The nanogas solution is a homogeneous mixture of nanobubbles and water. As used herein, the term “nanobubbles” means bubbles of a gas within a liquid, wherein the bubbles having an average diameter of about 10 nm to 100 nm; preferably, wherein there are no bubble having a diameter of greater than about 500 nm, about 400 nm, about 300 nm, about 250 nm, or about 200 nm, more preferably, there are no microbubbles. Nanogas solutions have been formed in or by a nanogas solution generator, one example of which is provided in U.S. Pat. No. 9,586,176 which is incorporated herein in its entirety, an additional generator is described in U.S. Pat. No. 8,500,104.
The nanogas solution is preferably homogeneous, that is, the nanobubbles are evenly distributed throughout the solution and appear as a suspended “particulate” in the liquid. Notably, the liquid may further be saturated with or near saturation with the gas that comprises the nanobubbles. A mixture of bubbles and liquid wherein the bubbles coalesce and/or rise to the surface and break is not a homogeneous mixture of nanobubbles and the liquid.

PROBLEMS:
- A) For each statement, say whether it agrees with the passage on nanogas solutions, answering yes or no and quoting the passage's deciding words: (i) nanobubbles are defined as having an average diameter of about 10 nm to 100 nm; (ii) the liquid in a nanogas solution must contain no dissolved gas beyond the nanobubbles; (iii) a mixture in which the bubbles rise to the surface and break qualifies as a homogeneous mixture of nanobubbles and the liquid.
- B) Write the next part of the passage on nanogas solutions, beginning after its final sentence.
The material that follows is not needed for either task.

INFORMATION SHOWN:
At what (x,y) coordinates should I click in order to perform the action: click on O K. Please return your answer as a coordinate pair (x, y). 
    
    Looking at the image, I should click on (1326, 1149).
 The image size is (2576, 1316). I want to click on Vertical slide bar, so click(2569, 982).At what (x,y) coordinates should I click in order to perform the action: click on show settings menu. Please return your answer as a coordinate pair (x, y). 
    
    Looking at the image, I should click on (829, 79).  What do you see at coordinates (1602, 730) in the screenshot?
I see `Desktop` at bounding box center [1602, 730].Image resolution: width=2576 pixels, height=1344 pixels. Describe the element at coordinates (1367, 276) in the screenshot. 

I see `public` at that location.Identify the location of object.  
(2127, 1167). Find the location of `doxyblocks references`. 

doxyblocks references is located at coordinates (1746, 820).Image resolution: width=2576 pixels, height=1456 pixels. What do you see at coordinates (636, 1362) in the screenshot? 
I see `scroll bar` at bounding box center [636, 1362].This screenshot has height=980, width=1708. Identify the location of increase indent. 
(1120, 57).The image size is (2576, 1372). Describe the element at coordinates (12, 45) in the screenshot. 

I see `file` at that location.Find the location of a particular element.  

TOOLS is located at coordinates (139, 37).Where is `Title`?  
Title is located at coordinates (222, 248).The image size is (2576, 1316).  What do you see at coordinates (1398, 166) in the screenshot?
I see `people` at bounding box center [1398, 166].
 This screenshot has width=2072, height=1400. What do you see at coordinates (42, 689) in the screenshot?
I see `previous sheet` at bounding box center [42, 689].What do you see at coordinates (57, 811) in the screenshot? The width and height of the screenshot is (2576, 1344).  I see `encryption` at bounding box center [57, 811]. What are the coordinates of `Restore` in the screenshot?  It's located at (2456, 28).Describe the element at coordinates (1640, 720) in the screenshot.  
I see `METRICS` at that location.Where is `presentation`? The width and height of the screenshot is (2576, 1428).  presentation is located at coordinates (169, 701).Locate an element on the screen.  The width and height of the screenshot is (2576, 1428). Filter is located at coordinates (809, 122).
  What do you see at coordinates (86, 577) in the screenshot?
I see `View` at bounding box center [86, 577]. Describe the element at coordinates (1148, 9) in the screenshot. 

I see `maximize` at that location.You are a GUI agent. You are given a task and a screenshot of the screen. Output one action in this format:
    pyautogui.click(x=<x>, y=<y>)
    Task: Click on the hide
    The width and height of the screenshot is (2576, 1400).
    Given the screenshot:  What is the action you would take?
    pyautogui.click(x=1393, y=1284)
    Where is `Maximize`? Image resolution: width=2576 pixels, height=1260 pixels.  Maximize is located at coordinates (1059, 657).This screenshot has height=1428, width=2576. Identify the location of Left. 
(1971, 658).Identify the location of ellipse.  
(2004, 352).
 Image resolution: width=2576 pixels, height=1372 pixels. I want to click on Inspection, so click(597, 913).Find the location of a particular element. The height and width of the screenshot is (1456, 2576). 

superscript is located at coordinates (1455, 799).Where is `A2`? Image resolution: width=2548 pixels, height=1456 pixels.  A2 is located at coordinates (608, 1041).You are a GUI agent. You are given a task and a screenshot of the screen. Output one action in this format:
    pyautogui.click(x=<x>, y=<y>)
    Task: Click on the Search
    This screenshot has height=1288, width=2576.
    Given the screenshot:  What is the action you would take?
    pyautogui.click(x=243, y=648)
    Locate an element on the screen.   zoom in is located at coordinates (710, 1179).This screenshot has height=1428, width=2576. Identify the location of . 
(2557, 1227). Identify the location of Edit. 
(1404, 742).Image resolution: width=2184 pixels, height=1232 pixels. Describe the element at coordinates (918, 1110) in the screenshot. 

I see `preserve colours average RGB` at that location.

RESPONSES BY TASK:
- A)
(i) Yes: "the bubbles having an average diameter of about 10 nm to 100 nm".
(ii) No: "the liquid may further be saturated with or near saturation with the gas that comprises the nanobubbles".
(iii) No: "A mixture of bubbles and liquid wherein the bubbles coalesce and/or rise to the surface and break is not a homogeneous mixture of nanobubbles and the liquid."

- B)
The nanogas solution can include nanobubbles that include, consist essentially of, or consist of oxygen (O2), nitrogen (N2), carbon dioxide (CO2), or a mixture thereof; and can include a liquid that is water, for example, distilled water, di-water, ground water, municipal water, collected water, produced water, or recycled water. As used herein, the terms oxygen and nitrogen refer to the gasses O2 and N2 whether or not the term oxygen gas or nitrogen gas is used.
In one instance, the nanogas solution includes collected water; as used herein collected water means the water that has been used in the oil industry for the hydraulic fracturing of subterranean formations, well stimulation or treatment, specifically water that has been collected from a subterranean use. In another instance the nanogas solution includes produced water; as used herein produced water means the water that has been collected from a subterranean formation (e.g., coming naturally from a formation that contains oil or solids). In yet another instance, the nanogas solution includes recycled water, as used herein recycled water means collected water which has been processed to remove oil and solids.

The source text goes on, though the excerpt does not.